I took that comment about swinging the other 8000 dishes a few degrees to be a statemenyt about what to do if the other satellite was used as a backup (I would think a new LNBF would be needed too).

I did not take it to mean that the current subs get a new dish. But it was pretty vague.
 
rtt2 said:
Its very common. In fact it is foolish not to have a backup.

Dish Network has 9 satellites in the sky and leases 2 others from SES Americom:
http://www.dishnetwork.com/content/aboutus/satellites/index.shtml

DirecTV has 7 satellites in the sky

Voom has 1 satellite and now it seems it leases a low powered FSS backup. FSS is a different frequency from DBS. It requires a much bigger dish and a different LNBF to receive the signal.

Wow, I never knew that there were that many satellites just for dish network. Why did voom make such a big deal about launching Rainbow-1 and we are now only hearing about the backup satellite through a confrence call? Why not have the same fainfare for the new satellite?
 
Dosn't make sense give new subs the new dish BIGGER with new LNB but only swing the 8,000 a drop..how can this work??
 
It sounds like SuperDish is coming to VOOM... They have thier high power DBS satellite and a few degrees away they must be leasing a FSS mid power satellite. I wonder if the satellite will be moved into place, or did they lease and existing one and it will be cleared out for VOOM. A full FSS satellite slot could get them 75+ more HDTV or possibly start LIL somehow (but hard to see without a spot beam satellite).
 
Did they mention any specifics in this conference call in terms of what does it mean for us? New dish? New content? Timetable? Where satellite comes from? How they're going to peplace 8,000 dishes w/o pissing everyone off or losing tons of money?
 
Walter L. said:
Thanks for the post. Very interesting!!! You see things such as "hit by meteoroid", "damaged by solar strorm". Thanks God that we're safe in Earth :D

Note that this list does not include those lost before and during launch. Heard that last year one team borrowed some bolts from another team. They come back from break, reposition the jig, and a multimillion dollar satellite hits the floor. Keep in mind that some science/environmental satellites take up to 7 years to fund, build, and launch. Communications satellites may be only a year or two.
 
If this sat is for more capacity it's unfathomable to me that they don't have the Fox RSNs on Voom (Rainbow Media owns 50% of FSN). If this sat was up there from day 1, why not just use them both from day 1 instead of repointing every sub's dish?

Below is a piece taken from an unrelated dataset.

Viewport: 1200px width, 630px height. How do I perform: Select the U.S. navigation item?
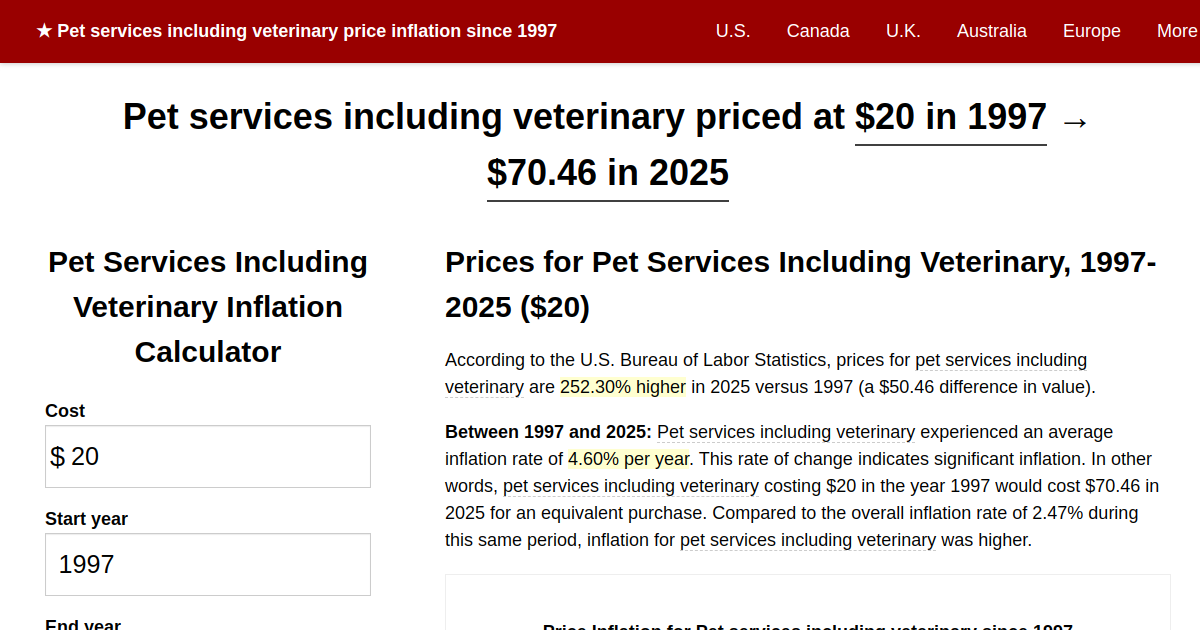point(733,31)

I'm happy if this sat provides extra capacity for Voom, since they don't have much bandwidth as it is, but repointing seems like a very bad way to handle this.

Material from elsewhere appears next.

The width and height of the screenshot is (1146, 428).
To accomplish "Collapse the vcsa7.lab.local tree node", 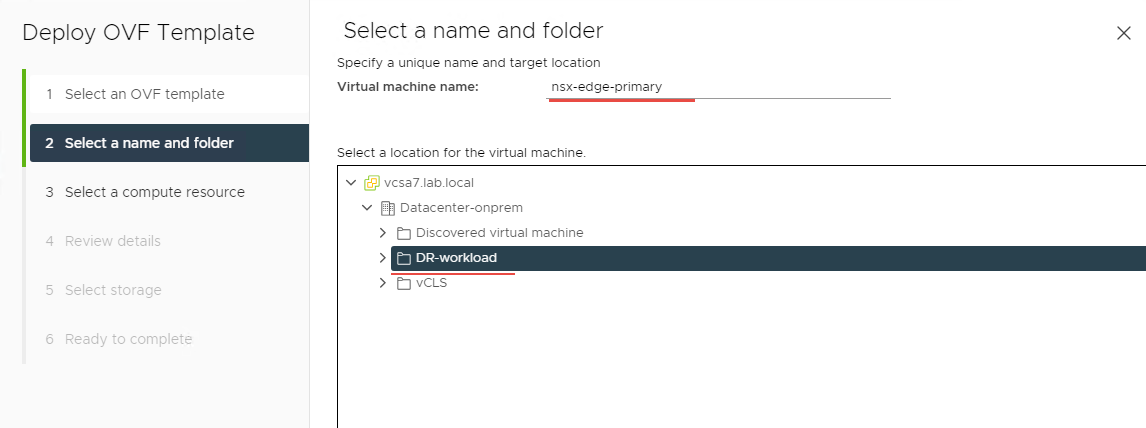I will click(350, 183).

Wow, there's a lot of "ifs" in this post. SPECULATION OUT OF CONTROL! :D
 
rang1995 said:
Dosn't make sense give new subs the new dish BIGGER with new LNB but only swing the 8,000 a drop..how can this work??
The current dish cannot be swung a few degrees without a total loss of signal. I know, I've installed my own 61.5 dish and just retweaked mine this past weekend and got a stonger signal by 10 points and I just barely bumped it. They would have to give us a new setup for this to work.